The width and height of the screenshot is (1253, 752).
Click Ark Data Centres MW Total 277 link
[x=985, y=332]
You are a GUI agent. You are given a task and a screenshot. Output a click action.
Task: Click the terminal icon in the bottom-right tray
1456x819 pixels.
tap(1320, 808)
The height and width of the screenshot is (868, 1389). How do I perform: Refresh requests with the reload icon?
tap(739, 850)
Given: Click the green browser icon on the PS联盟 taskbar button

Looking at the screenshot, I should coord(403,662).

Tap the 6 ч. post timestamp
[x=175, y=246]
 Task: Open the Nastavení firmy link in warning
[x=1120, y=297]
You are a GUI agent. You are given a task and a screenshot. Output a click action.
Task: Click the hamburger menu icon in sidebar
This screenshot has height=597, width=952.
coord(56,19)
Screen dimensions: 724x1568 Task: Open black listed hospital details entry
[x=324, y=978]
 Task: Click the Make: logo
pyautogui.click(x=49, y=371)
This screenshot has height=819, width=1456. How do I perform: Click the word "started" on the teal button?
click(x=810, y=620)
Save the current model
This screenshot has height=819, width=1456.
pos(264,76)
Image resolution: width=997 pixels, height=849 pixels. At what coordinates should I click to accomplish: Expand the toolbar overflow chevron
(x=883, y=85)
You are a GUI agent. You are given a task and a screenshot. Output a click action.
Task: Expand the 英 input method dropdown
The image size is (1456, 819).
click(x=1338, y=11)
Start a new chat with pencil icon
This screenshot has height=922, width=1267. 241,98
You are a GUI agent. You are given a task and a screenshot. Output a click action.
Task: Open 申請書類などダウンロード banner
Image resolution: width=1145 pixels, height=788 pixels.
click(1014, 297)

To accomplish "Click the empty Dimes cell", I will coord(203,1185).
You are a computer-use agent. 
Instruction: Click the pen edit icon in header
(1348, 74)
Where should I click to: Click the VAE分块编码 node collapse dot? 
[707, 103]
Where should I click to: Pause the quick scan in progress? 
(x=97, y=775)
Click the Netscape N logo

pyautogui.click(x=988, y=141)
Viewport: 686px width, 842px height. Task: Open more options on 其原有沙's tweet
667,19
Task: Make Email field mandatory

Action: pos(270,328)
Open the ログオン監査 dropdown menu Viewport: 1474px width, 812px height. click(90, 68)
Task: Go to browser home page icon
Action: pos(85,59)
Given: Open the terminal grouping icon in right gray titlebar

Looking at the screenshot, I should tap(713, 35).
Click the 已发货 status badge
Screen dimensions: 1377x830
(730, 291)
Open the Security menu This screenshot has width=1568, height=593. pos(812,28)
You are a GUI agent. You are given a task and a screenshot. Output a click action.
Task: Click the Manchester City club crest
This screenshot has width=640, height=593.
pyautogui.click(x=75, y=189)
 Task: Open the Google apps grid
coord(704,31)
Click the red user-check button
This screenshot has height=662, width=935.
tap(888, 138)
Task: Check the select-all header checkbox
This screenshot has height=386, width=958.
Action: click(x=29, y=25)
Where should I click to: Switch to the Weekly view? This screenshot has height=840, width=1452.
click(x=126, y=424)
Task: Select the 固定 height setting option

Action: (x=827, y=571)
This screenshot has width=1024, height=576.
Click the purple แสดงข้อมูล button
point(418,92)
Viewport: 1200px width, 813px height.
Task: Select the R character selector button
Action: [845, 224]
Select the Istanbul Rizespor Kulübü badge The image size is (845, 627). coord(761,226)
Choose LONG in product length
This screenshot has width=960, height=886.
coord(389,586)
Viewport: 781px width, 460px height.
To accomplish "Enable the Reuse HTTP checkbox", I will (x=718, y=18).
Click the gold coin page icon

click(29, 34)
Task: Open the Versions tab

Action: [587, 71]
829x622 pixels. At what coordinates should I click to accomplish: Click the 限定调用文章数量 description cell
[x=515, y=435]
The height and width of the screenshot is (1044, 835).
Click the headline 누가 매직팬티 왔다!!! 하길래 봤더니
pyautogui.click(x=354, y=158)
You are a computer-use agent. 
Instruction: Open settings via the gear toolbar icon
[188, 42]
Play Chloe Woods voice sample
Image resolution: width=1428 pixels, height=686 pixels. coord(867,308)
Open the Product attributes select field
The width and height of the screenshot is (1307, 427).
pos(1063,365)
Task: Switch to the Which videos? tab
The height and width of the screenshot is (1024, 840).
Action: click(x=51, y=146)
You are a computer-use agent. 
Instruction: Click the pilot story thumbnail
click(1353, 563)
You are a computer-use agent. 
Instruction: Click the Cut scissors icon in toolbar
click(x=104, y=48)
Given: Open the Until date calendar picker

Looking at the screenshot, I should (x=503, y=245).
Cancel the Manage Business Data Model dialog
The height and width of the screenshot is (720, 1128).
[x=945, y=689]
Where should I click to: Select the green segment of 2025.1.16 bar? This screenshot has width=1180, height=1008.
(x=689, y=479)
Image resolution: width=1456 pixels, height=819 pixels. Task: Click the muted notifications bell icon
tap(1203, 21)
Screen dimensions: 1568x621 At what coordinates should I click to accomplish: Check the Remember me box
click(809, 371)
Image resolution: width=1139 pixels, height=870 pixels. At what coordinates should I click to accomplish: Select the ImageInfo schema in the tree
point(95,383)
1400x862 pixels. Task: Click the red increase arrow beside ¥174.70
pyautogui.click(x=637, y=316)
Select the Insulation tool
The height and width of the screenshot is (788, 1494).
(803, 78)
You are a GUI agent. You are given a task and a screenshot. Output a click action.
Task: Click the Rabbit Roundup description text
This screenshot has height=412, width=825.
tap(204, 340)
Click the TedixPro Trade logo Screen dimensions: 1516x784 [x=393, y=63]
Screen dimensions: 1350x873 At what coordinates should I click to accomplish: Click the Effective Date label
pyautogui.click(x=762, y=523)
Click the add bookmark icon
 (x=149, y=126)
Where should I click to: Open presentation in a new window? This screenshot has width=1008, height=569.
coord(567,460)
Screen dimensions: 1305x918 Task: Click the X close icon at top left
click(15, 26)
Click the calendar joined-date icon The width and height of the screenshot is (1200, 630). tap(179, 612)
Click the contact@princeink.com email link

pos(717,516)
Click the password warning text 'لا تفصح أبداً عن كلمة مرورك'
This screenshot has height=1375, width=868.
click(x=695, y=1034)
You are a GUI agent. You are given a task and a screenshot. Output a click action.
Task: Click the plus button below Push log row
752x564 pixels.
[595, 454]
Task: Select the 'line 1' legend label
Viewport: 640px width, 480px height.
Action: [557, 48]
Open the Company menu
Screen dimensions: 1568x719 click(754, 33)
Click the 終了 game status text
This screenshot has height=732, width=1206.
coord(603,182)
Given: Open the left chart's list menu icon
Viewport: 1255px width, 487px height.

+===+

> WHAT YOU SHOULD DO
What do you get when you write out the rows above, starting at the line containing "Open the ログオン監査" and ending at the line containing "Action: pos(85,59)", copied exactly?

> FULL RESPONSE
Open the ログオン監査 dropdown menu Viewport: 1474px width, 812px height. click(90, 68)
Task: Go to browser home page icon
Action: pos(85,59)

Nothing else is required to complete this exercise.